Provided material =
* Begin *

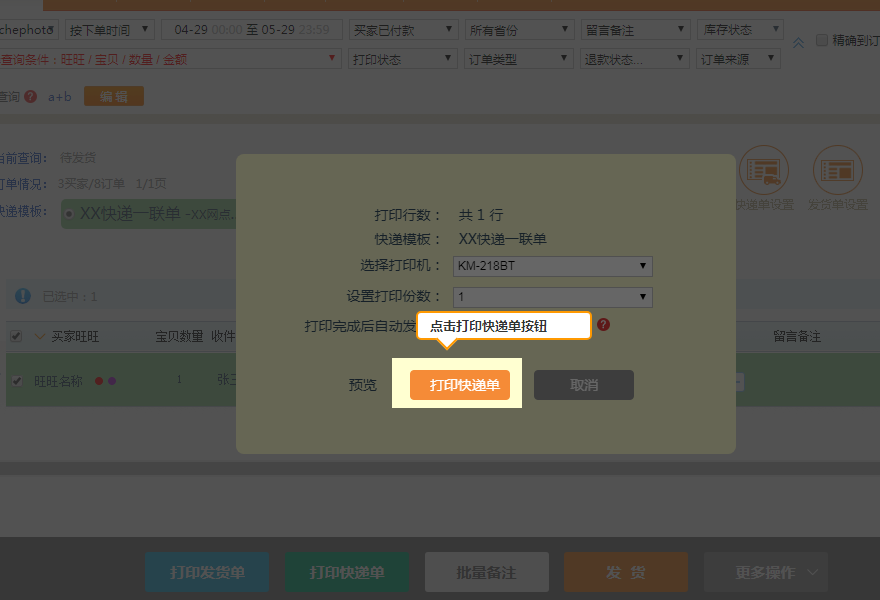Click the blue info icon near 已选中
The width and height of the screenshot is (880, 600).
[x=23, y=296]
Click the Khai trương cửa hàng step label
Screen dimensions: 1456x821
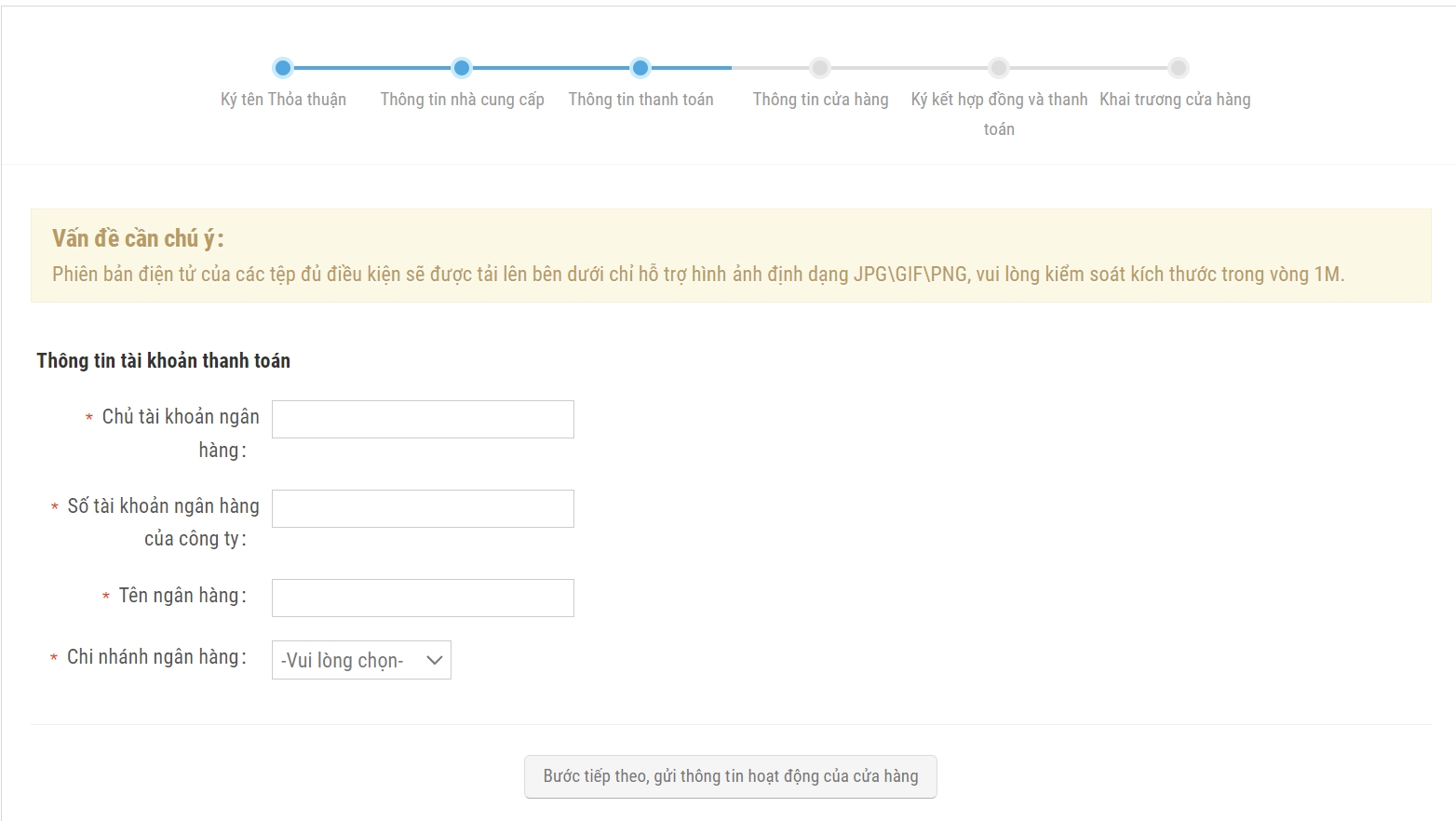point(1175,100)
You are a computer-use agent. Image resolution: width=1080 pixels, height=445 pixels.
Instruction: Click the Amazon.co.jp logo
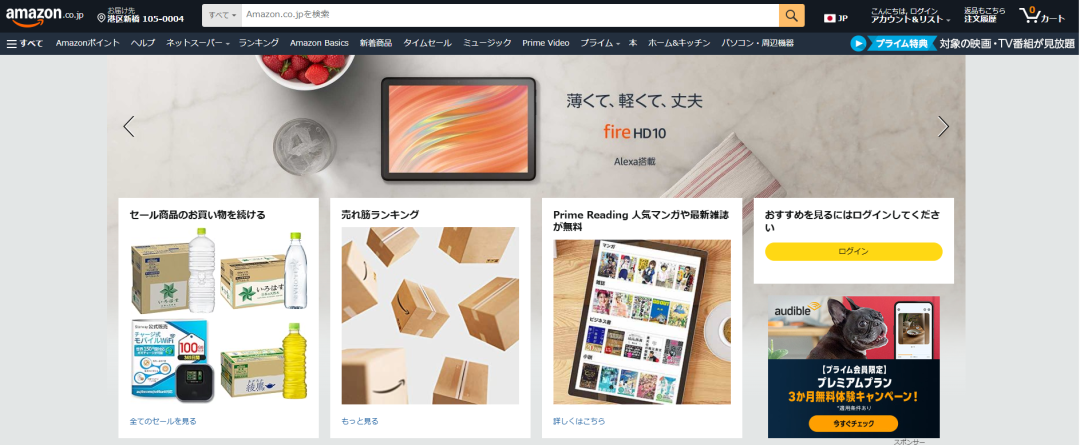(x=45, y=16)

* End *
* Begin *

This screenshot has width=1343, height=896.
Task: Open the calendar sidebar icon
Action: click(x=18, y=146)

* End *

Description of the task =
Output as a Markdown table with columns Index and Entry, numbering each row, the lines starting at the line that contains "This screenshot has width=1343, height=896." and ending after the line that contains "Action: click(x=18, y=146)", omitting blank lines.

Correct output =
| Index | Entry |
|---|---|
| 1 | This screenshot has width=1343, height=896. |
| 2 | Task: Open the calendar sidebar icon |
| 3 | Action: click(x=18, y=146) |